Ultimately though to win as a Democrat in Texas you’re going to have to win a fair amount of crossover support from Republican voters and in the end White just wasn’t able to do it. Just 11% of GOP voters are planning to support him, a number equivalent to the 11% of Democrats who plan to vote for Perry. In this highly polarized political climate Republicans just aren’t particularly inclined to vote for any Democrat, even an unusually appealing one like White.
You can see their data here. Forty-four percent of their sample reported having already voted, and Perry’s lead with them was 56-44. That is a pretty small sample (44% of their 568 respondents is 250), making its margin of error 6.2%, but that’s a mighty thin reed on which to hang hopes. PPP did report, as it had before, that there was no enthusiasm gap in Texas, which it defines by comparing the partisan makeup of the 2010 electorate to that of 2008. They just didn’t see White getting enough crossover support to win. My gut says that the level of White’s Republican support is understated by PPP, but the only recent poll with a sufficient level of detail to compare it to is that UT/Trib poll, which I don’t trust at all. We’ll have to see what the precinct data ultimately tells us.

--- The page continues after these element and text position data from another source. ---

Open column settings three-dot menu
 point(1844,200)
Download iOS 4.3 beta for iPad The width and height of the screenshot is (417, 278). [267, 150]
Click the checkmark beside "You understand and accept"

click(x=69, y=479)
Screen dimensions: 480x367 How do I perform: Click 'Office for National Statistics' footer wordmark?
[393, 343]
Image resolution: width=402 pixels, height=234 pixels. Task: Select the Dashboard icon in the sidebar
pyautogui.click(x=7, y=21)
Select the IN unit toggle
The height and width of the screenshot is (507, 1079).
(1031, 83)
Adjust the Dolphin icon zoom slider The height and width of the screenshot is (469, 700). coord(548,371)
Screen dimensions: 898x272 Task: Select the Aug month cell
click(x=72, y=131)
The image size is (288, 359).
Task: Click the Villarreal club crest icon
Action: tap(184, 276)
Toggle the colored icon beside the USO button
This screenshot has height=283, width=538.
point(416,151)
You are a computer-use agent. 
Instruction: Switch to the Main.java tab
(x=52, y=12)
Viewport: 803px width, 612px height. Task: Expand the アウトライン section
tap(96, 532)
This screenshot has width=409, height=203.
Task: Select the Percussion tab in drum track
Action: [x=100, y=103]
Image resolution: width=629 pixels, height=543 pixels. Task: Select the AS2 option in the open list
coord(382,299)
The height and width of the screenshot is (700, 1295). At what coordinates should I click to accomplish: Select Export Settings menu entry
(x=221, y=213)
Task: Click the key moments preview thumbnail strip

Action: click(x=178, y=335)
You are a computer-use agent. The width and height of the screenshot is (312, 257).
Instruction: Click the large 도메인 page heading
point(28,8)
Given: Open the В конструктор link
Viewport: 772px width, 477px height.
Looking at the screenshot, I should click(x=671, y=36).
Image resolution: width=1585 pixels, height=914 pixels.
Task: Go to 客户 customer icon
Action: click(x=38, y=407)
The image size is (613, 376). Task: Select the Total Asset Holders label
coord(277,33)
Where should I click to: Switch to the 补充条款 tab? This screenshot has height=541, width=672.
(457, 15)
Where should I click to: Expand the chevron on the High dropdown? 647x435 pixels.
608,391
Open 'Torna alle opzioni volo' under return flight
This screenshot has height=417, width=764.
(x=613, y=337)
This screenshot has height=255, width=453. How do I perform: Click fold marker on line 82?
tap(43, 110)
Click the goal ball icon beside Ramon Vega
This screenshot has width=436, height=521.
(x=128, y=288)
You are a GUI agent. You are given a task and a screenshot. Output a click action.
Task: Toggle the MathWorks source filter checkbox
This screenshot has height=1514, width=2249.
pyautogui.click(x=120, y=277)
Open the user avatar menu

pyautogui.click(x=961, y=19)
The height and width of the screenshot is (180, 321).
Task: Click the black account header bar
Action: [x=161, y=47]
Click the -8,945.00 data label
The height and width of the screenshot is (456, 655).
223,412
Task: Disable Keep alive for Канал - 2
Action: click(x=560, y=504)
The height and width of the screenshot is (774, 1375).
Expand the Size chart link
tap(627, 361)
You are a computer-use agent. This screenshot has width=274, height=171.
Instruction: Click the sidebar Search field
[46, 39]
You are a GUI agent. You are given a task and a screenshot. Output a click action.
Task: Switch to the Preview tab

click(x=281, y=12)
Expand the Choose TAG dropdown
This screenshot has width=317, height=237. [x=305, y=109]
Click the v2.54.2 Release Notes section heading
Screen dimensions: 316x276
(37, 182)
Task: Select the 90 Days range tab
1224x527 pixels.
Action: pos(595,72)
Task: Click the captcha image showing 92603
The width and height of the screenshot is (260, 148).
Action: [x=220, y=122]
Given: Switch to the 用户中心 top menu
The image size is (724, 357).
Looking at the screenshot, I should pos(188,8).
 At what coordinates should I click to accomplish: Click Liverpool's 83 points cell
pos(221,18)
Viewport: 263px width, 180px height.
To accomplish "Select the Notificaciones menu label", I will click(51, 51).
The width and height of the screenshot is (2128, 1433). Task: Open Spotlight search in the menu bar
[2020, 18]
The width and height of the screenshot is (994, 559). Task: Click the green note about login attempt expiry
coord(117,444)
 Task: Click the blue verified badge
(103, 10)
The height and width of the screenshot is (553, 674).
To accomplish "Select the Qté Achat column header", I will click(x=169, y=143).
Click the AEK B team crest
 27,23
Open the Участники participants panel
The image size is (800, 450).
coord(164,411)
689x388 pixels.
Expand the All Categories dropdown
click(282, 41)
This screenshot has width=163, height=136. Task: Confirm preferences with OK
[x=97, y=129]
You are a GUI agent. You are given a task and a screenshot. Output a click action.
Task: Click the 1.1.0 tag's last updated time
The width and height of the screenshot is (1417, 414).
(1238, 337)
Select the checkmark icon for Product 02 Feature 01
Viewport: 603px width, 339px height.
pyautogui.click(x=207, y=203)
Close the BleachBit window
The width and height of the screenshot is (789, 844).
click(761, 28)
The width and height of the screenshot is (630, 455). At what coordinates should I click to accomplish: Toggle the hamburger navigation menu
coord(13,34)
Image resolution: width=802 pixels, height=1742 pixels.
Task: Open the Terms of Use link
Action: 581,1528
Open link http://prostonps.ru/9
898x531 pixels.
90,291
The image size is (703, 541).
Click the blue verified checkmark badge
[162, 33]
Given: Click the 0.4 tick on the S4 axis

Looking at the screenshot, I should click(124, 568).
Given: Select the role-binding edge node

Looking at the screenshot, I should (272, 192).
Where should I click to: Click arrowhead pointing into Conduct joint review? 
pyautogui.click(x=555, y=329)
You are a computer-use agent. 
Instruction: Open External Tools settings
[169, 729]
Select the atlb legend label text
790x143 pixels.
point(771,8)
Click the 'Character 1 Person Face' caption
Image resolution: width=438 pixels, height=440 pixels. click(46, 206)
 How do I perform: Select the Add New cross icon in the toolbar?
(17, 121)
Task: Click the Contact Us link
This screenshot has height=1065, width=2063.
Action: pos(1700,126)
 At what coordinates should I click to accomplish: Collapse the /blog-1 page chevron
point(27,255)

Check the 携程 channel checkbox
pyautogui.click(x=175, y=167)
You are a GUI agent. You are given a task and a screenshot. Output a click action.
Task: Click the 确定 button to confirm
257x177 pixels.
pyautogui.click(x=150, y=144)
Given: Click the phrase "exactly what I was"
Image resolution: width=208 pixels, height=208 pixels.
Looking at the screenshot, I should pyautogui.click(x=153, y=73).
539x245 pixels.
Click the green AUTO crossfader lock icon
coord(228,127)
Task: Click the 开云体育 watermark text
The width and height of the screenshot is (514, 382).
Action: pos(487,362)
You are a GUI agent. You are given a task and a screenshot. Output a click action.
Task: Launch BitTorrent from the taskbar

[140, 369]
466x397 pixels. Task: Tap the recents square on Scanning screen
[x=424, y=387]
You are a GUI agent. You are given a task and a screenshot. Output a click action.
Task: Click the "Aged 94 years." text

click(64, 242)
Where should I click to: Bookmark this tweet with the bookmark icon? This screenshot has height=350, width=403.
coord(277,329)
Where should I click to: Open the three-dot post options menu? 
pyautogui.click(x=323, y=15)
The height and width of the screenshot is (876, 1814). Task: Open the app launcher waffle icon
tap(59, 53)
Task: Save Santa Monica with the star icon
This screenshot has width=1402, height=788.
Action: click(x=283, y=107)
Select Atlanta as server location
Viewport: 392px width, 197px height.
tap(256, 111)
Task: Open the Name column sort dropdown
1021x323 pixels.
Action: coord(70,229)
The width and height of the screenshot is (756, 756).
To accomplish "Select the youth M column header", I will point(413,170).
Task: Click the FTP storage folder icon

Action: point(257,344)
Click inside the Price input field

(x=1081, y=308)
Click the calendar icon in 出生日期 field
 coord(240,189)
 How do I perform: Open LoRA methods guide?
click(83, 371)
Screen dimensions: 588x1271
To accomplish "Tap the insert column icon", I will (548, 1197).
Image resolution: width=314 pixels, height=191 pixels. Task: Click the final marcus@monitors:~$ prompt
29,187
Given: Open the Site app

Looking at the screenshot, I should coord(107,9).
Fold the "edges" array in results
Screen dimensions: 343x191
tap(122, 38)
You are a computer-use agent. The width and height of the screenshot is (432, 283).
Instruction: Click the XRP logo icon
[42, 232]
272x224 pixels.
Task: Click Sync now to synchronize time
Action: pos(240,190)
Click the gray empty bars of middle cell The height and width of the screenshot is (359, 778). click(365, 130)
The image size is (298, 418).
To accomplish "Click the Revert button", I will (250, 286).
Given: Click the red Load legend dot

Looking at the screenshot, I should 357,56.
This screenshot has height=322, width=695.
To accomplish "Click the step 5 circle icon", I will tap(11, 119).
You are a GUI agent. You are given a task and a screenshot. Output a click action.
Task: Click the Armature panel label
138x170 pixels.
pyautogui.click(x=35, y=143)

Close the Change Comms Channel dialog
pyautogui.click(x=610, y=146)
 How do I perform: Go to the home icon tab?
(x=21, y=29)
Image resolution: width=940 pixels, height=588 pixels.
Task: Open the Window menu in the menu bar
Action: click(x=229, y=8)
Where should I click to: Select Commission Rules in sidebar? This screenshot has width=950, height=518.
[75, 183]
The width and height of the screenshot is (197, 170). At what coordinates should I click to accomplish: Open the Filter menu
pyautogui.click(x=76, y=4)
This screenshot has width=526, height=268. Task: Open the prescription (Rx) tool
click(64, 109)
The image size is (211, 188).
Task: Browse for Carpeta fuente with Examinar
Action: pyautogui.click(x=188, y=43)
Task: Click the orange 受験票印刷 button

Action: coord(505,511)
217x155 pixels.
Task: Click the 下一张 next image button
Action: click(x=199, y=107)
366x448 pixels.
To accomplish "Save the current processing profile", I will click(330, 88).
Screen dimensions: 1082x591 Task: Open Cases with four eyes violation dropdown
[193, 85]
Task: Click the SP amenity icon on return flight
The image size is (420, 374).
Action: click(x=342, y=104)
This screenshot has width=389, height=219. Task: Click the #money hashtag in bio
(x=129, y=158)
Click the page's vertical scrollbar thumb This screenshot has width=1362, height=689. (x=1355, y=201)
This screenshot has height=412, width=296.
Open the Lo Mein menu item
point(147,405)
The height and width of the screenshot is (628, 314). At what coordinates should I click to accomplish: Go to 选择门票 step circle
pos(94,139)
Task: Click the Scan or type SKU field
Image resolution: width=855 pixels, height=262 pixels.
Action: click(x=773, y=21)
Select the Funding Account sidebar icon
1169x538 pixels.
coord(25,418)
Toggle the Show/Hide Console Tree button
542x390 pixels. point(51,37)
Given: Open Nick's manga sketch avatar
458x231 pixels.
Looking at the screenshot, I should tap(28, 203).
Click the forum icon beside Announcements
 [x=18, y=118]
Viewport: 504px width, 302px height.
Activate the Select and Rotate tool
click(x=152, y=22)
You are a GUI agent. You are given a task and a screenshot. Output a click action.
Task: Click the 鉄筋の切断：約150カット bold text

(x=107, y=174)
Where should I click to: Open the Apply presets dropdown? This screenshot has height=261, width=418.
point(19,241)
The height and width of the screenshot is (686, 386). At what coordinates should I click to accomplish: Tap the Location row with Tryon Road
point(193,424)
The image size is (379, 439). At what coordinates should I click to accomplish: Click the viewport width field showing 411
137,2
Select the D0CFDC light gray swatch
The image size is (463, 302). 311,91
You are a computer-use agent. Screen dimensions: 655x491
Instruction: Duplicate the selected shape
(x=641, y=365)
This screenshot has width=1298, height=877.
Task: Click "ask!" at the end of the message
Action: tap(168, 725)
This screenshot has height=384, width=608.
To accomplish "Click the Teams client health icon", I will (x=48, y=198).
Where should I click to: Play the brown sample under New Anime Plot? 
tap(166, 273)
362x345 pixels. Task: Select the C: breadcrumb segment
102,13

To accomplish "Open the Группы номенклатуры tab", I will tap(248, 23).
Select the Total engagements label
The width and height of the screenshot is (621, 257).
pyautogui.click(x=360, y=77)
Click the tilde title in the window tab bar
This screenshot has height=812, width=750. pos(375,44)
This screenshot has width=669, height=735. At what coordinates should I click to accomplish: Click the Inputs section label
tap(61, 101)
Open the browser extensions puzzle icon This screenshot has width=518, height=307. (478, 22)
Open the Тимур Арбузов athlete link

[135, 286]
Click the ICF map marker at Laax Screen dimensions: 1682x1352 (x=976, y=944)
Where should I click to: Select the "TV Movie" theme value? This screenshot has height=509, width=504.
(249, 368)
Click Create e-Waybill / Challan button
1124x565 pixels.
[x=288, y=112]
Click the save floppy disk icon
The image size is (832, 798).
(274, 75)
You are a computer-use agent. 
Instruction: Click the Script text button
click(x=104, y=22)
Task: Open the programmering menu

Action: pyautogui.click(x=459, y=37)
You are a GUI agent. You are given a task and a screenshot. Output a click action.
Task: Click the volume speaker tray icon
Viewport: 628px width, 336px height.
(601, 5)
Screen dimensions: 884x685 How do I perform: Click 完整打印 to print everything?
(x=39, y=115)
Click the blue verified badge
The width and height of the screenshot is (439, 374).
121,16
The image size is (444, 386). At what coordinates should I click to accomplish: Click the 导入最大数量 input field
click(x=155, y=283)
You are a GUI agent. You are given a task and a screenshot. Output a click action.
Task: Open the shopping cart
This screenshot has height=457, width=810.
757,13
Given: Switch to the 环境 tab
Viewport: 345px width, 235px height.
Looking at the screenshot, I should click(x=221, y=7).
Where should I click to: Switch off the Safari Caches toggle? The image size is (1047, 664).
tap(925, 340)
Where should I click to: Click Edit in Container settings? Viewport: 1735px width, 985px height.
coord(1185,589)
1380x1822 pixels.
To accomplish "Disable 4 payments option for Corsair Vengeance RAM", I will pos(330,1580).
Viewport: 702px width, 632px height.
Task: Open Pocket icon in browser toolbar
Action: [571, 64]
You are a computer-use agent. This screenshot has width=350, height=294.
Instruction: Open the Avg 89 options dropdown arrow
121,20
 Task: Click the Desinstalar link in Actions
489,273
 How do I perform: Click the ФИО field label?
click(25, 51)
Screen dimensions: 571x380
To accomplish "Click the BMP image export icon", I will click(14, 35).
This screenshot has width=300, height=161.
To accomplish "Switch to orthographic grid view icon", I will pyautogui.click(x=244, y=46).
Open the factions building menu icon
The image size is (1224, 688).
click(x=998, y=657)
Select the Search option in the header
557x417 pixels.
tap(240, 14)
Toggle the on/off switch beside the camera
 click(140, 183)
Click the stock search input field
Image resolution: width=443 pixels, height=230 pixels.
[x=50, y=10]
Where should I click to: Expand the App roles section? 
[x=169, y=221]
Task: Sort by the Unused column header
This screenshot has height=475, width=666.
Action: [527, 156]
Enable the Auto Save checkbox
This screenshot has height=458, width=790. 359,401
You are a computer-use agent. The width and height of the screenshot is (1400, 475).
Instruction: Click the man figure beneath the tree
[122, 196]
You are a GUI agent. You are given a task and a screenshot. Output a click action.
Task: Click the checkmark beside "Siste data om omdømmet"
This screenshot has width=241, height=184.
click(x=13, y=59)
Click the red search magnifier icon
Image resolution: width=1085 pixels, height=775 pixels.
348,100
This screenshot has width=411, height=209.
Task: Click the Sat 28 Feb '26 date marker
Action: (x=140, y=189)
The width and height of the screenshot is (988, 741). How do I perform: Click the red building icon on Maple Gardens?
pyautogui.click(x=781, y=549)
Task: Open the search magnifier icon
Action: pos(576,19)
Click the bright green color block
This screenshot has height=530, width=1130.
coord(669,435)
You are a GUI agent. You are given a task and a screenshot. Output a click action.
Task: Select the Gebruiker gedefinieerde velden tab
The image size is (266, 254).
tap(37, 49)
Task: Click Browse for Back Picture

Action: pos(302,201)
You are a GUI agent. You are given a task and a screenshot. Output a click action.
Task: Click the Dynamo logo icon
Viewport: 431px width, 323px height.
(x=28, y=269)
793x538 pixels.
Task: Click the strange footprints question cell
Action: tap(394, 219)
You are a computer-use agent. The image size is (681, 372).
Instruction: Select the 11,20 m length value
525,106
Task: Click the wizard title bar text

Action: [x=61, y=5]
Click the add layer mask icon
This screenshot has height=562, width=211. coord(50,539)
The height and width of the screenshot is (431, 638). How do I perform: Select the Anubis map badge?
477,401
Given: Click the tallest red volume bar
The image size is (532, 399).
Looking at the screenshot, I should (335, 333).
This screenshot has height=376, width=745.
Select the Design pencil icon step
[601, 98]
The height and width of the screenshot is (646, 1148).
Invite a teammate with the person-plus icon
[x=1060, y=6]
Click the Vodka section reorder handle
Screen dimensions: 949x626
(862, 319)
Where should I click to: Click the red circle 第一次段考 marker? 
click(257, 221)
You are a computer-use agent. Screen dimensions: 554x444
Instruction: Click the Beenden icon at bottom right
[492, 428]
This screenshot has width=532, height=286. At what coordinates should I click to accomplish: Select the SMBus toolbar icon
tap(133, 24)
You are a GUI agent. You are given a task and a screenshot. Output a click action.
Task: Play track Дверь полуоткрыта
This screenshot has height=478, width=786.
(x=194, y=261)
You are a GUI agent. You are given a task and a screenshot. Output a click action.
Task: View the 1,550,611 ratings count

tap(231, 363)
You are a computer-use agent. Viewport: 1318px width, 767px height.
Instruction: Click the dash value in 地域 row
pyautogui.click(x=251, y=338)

Time for White to focus on his Senate primary against John Sharp. I still go back to the point I think McCain beat Obama 54-45 (or so) and given all that has happened in the past yr I don’t see any way that a Dem can improve on that in a statewide ballot. Plus based on your daily voter reports the R’s have come out stronger in Houston, where White needed a big D turnout.
Once again if Democrats in Texas are serious about building the state party they need to stop donating money out of state and invest it in Texas.
.Hey listen, your normal straight forward analysis have been over shadowed by your own bias.
Of course White is going to lose. Did you see him on TV last night? He was calling voters from a phone bank for the media and he was getting answering machines? What kind of campaign is that!
The White folks brag that they made 120k calls this week! What are they running for state senate? How do you run for state office in TX and think bragging about 120k calls in one week is a good talking point.
They also put out a brag sheet on his travels. White went to 14 chamber events since December and hold on the game changer: 17 Rotary club events. Holy shit what is this a race for high school class president?
There has never been a lamer campaign with the resources that this guy has raised to blow such an opportunity (even fat tony was blowing his own daddy’s dough). It looks like White will fall below 40 and take down a dozen or more state house races with him.